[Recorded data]
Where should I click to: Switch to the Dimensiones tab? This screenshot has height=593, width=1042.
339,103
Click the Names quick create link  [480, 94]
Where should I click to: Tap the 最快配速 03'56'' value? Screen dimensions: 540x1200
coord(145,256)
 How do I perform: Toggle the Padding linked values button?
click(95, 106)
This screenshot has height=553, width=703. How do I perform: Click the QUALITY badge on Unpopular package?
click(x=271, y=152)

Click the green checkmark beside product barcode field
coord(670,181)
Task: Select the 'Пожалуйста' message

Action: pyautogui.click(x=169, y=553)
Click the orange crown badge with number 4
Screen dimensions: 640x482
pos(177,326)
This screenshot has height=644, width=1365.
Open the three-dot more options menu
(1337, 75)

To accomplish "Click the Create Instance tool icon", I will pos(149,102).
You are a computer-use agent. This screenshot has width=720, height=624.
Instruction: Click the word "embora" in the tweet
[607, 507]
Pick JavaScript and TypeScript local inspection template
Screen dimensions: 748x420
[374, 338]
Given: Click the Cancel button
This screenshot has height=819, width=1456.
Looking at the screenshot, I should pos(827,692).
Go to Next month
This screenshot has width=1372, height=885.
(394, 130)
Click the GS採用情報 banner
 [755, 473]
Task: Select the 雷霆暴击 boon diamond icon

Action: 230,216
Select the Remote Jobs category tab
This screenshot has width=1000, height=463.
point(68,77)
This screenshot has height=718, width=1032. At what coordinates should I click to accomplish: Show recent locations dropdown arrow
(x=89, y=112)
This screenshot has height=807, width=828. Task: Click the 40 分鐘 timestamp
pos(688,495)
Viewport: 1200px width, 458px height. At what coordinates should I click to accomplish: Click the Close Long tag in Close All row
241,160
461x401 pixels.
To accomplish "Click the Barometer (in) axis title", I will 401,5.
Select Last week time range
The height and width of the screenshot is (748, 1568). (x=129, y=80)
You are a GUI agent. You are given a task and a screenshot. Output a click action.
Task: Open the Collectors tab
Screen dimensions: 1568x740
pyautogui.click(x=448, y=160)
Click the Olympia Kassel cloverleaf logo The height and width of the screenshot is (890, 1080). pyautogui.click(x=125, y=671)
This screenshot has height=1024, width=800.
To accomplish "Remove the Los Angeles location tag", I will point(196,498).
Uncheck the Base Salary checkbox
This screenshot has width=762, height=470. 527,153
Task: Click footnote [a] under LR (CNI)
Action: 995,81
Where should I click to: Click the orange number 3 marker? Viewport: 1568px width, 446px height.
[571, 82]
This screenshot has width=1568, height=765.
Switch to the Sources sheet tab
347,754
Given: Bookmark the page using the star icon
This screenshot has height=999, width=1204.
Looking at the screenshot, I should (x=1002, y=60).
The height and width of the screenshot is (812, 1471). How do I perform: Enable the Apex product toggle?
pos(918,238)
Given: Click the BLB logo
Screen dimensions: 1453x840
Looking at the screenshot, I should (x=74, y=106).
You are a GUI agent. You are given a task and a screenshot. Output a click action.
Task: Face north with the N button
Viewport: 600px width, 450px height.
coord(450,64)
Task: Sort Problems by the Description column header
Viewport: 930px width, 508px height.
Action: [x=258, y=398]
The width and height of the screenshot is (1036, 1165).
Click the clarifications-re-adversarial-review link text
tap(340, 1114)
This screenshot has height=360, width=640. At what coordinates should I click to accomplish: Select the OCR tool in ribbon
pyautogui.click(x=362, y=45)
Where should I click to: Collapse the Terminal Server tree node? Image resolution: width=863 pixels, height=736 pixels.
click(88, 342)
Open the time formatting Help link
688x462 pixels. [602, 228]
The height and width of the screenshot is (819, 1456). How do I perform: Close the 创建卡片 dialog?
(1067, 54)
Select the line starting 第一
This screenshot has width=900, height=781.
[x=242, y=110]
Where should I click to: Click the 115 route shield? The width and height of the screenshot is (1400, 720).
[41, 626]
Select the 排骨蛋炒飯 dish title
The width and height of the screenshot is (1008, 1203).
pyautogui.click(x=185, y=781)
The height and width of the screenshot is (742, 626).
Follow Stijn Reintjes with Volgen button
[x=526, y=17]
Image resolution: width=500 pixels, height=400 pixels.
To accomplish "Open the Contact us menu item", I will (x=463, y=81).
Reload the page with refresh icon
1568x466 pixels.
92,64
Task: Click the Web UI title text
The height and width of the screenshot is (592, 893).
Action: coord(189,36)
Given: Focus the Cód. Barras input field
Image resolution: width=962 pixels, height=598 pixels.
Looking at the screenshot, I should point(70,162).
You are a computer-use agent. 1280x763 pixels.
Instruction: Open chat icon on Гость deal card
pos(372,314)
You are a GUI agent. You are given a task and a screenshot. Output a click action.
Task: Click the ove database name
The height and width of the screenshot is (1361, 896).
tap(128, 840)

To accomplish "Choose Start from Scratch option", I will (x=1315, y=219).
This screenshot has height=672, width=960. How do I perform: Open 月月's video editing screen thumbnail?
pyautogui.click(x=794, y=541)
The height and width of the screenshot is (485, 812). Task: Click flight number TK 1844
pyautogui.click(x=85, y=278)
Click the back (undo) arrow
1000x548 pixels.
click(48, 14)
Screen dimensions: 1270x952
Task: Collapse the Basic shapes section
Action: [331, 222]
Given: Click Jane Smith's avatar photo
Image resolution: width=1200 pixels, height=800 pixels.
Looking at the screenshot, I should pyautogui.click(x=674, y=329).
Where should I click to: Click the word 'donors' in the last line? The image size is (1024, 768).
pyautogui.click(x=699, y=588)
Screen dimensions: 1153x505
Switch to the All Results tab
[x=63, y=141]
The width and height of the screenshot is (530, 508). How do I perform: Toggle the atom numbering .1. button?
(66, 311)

*DESCRIPTION OF THE TASK*: Return, from the data above, each line in which the string "logo" appears.

*EXERCISE RESPONSE*:
Click the Olympia Kassel cloverleaf logo The height and width of the screenshot is (890, 1080). pyautogui.click(x=125, y=671)
Given: Click the BLB logo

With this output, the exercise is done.